Task to complete: The line that contains "At what coordinates" marks the start. Please set it down, with every later line of the data, exactly and without pictures.

Material for this task:
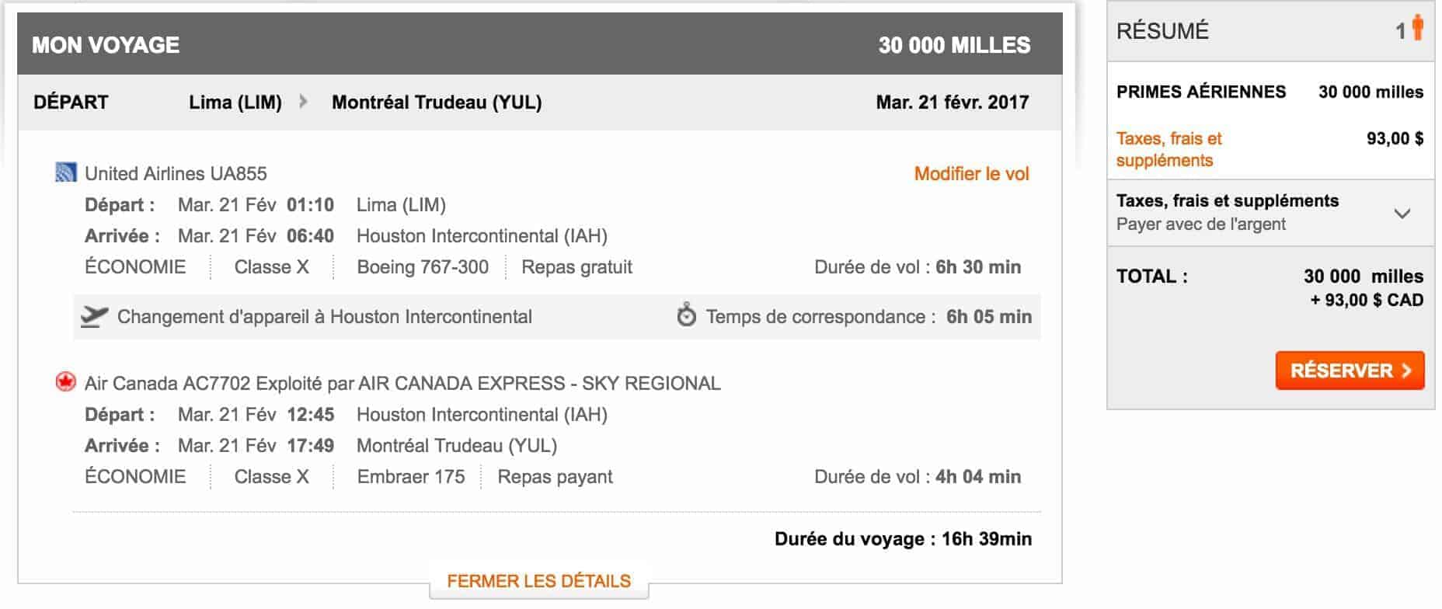Collapse details with Fermer les détails
Screen dimensions: 1442x609
[538, 581]
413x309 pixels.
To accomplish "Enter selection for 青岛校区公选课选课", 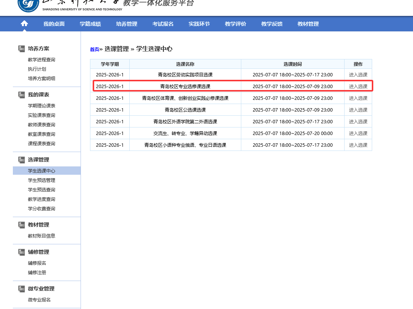I will pyautogui.click(x=358, y=110).
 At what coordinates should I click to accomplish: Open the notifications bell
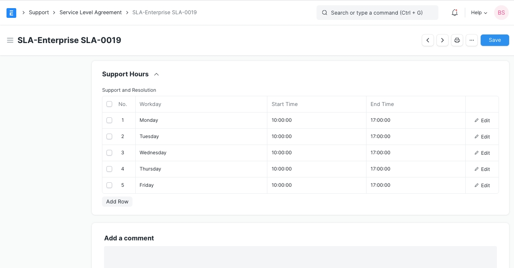[x=455, y=13]
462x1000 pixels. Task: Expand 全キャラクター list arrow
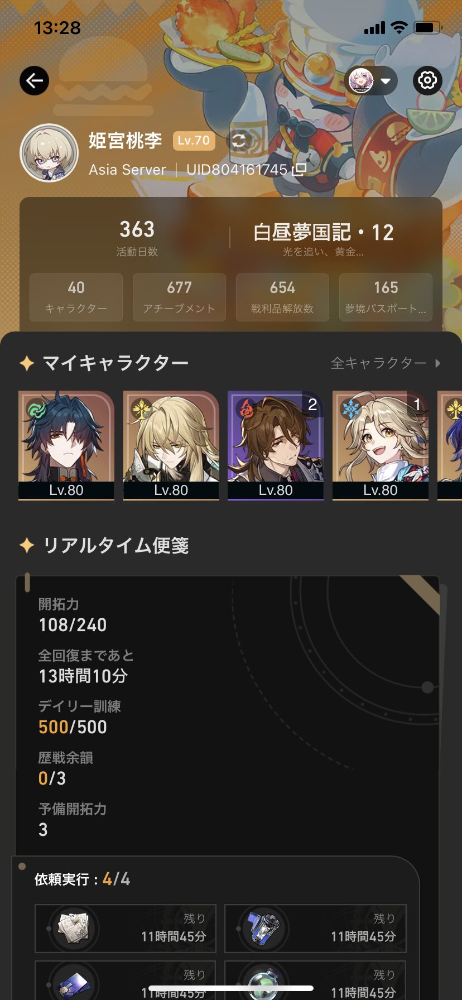(x=438, y=363)
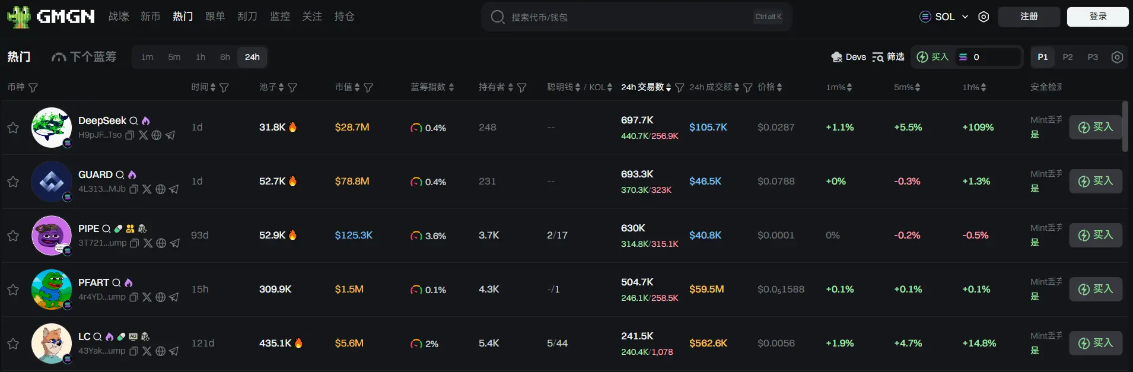Image resolution: width=1133 pixels, height=372 pixels.
Task: Open the 时间 column filter funnel
Action: (224, 88)
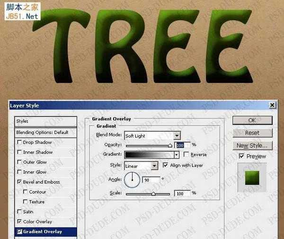Viewport: 284px width, 239px height.
Task: Expand the gradient picker arrow
Action: pyautogui.click(x=177, y=155)
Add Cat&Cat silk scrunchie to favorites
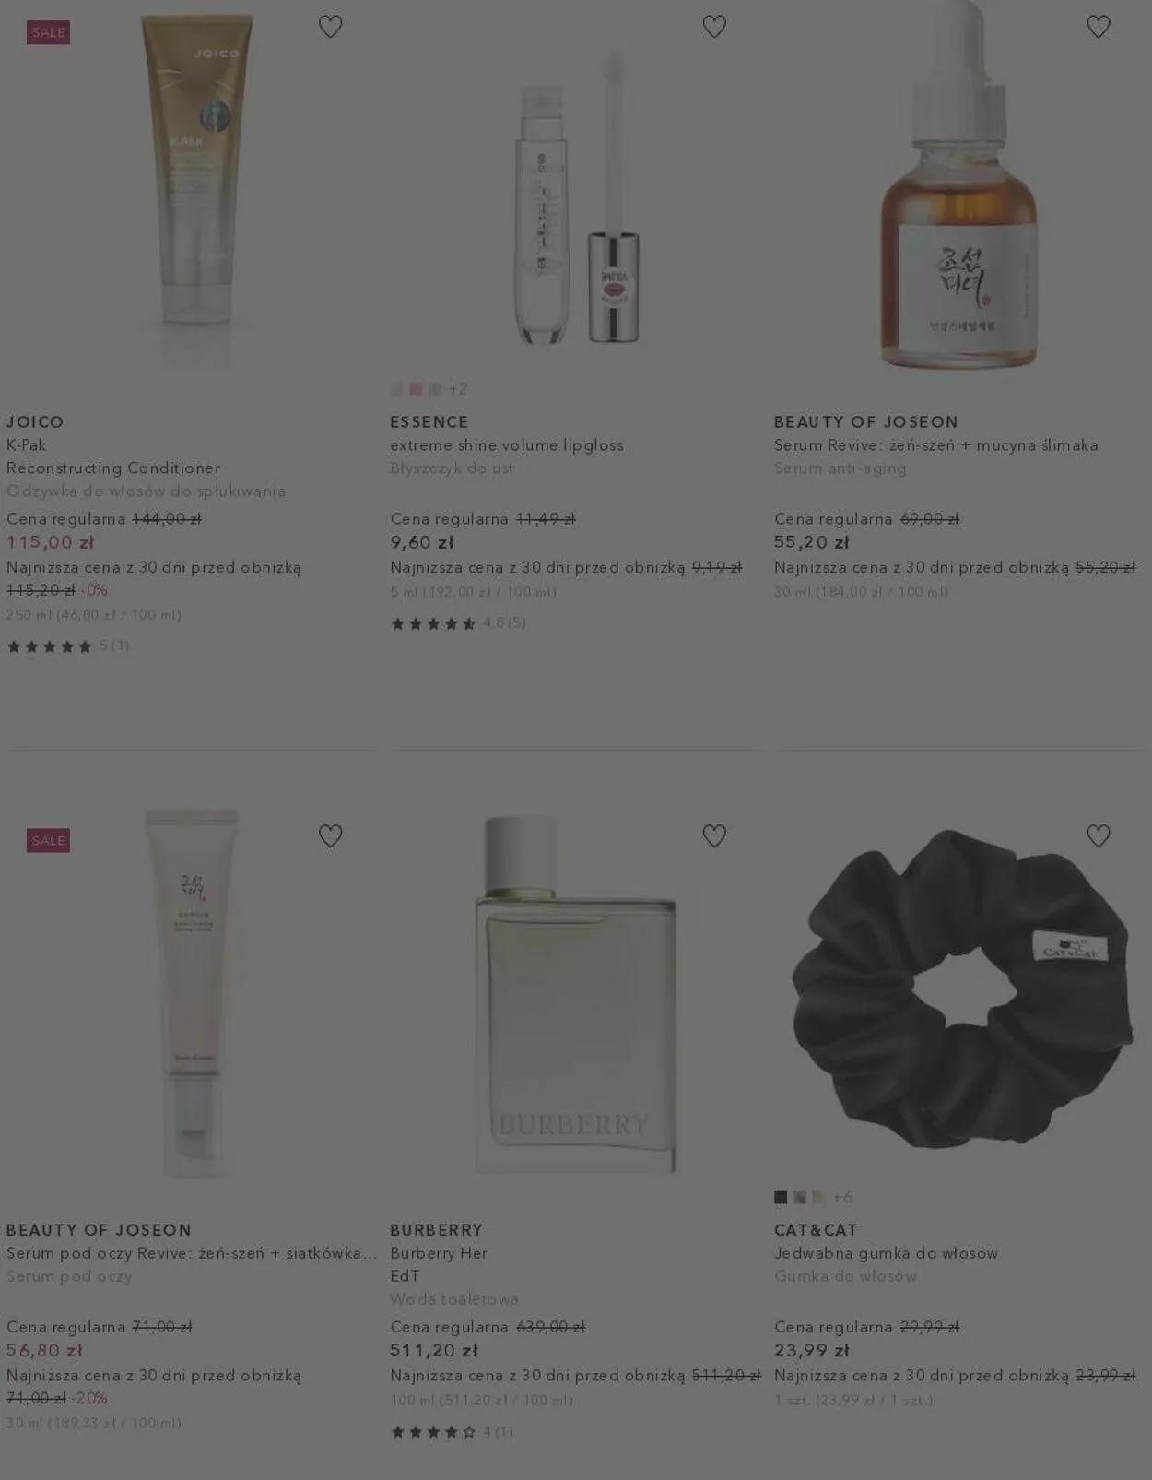The width and height of the screenshot is (1152, 1480). (1098, 835)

Answer to the exercise:
 At what coordinates should I click to accomplish: Open the notifications bell
[x=455, y=13]
462x1000 pixels. Task: Expand 全キャラクター list arrow
(x=438, y=363)
Image resolution: width=1133 pixels, height=372 pixels.
Task: Open the 时间 column filter funnel
Action: (224, 88)
Viewport: 284px width, 239px height.
Task: Expand the gradient picker arrow
Action: pyautogui.click(x=177, y=155)
Add Cat&Cat silk scrunchie to favorites
The width and height of the screenshot is (1152, 1480). (1098, 835)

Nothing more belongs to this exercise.